ピルボックスジャパンの越境ECを成功させる方程式。企業価値は“信頼の掛け算”で倍増する

ピルボックスジャパン 代表取締役社長 栖原徹

ピルボックスジャパン 代表取締役社長 栖原徹

バイアウト投資を通して投資先企業の企業価値向上と永続的な成長を支援するクレアシオン・キャピタルが「日本の宝」と評する企業を紹介する連載企画。
第1回は国境を越えて商取引を行う「越境EC」に活路を見出したピルボックスジャパンの成長物語を追った。


越境ECの成果で売上げ倍増


いま、さまざまな業種において商品の販売チャネルが見直され、新たな戦略の立案と速やかな遂行が求められている。なかでも今後、取引規模の伸長率においてもっとも期待されているのがEC(電子商取引)だ。

2020年7月に経済産業省がまとめた報告書「内外一体の経済成長戦略構築にかかる国際経済調査事業(電子商取引に関する市場調査)」によると、19年の国別BtoC-EC市場規模で世界一となっているのは「19,348億USドル」の中国である。第2位の米国が「5,869億USドル」、4位の日本が「1,154億USドル」であることを踏まえてみると、人口14億人の中国市場が有する購買力は、まさに桁違い。

この巨大市場に乗り込んで売り上げを伸ばしてきたのが、健康食品・サプリメントの開発と販売を手がけるピルボックスジャパンである。

「17年の春から中国のパートナー企業の仲介によって写真共有SNSのRED(小紅書)でプロモーションを開始しました。商材は、16年9月から日本国内のドラッグストアチャネルで販売していた内臓脂肪と皮下脂肪の減らすのを助ける機能性表示食品『önaka(オナカ)』です。美容に関心の高い中国人女性の間で情報拡散されたことが、以降の売り上げが急増する契機となりました」

こう語るのは、ピルボックスジャパン代表取締役社長の栖原徹だ。「önaka」の販売実績は16年に1万8,000個だったが、17年に23万個になり、18年には240万個にまで至った。これ以降は年間130万個ペースの売り上げで、2020年12月時点で累計500万個に達した。これほどまでに売れるとは、栖原も予想していなかったという。結果として、ピルボックスジャパンの18年度の売上高は02年7月の創業以来最高となる41億円を達成し、前年度比約倍増を記録した。


ピルボックスジャパン 代表取締役社長 栖原徹

若い女性の購買意欲に火がついた訳


躍進の足がかりとなったRED(小紅書)は中国版Instagramとも呼ばれる中国最大級のソーシャルメディア。特に中国で最初にデジタルネイティブとなった90年代生まれの若者たちに支持されているのが特徴だ。90后(ジョーリンホウ)と称される彼ら彼女らの情報拡散力およびトレンドの形成力と購買力は絶大で、美容や健康関連の商品を取り扱う越境ECの事業者にとって見逃すことができないマーケットを形成している。

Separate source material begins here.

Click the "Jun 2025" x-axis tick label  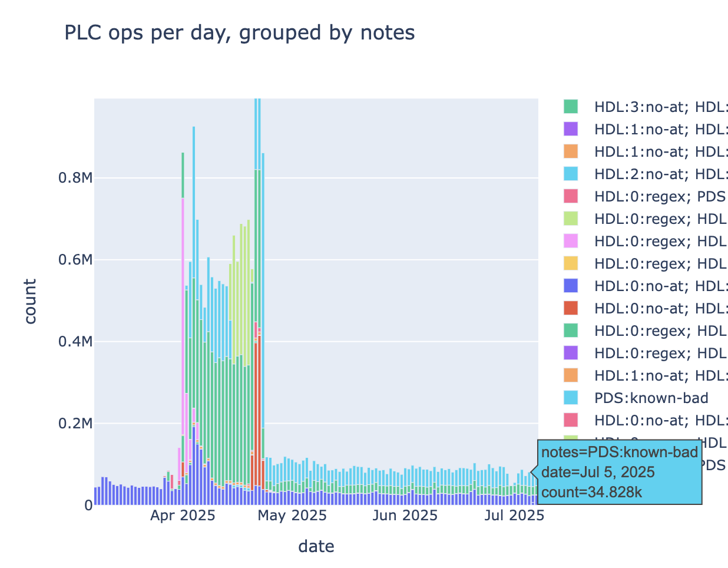pos(405,516)
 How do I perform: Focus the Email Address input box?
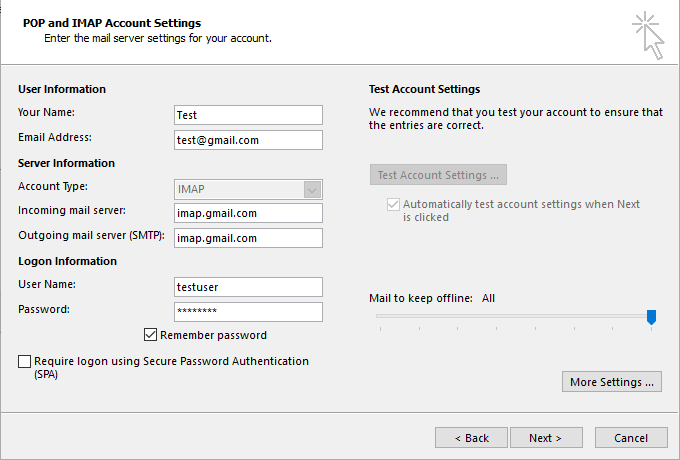[248, 140]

実際のところ、中国の消費者が越境ECで購入している商品の第一位は「化粧品・美容関連製品」、二位が「トイレタリー」、三位が「健康食品」であるとされ、若い女性の旺盛な購買意欲が市場を支えている。

「中国には、KOL(Key Opinion Leader)と呼ばれるインフルエンサーが存在しています。SNS上で多くのフォロワーを抱えていて、消費者の商品購入に大きな影響を与えているのです。そのKOLを起用し、20代の女性をターゲットにしたプロモーションを展開したことが18年における躍進の鍵となりました」

信頼は世界の共通言語だった


さらに19年には、アリババグループが運営している「Tmall Global(天猫国際)」へと販路を拡大。2013年に開設された中国最大の越境ECプラットフォームには、これまでに世界92の国と地域から2万5,000以上の海外ブランドが出店しており、商品カテゴリーは5,100以上に達している。「önaka」の成功は、アリババグループとの強固な関係を構築するきっかけとなった。

現在、中国ではインフルエンサーがライブコマース形式で商品を紹介し、視聴した消費者がその場で実際に購入する購買行動が盛り上がりを見せている。ピルボックスジャパンもWeChatやWeibo、REDなどの従来の配信に加えて、タオバオライブなどのライブコマースによるブランド認知と販売に力を入れている。ありとあらゆる施策を組み合わせることで、中国市場でのプレゼンスを高めているのだ。

ピルボックスジャパンでは、こうした企業価値向上の道筋をどのように分析しているのだろうか。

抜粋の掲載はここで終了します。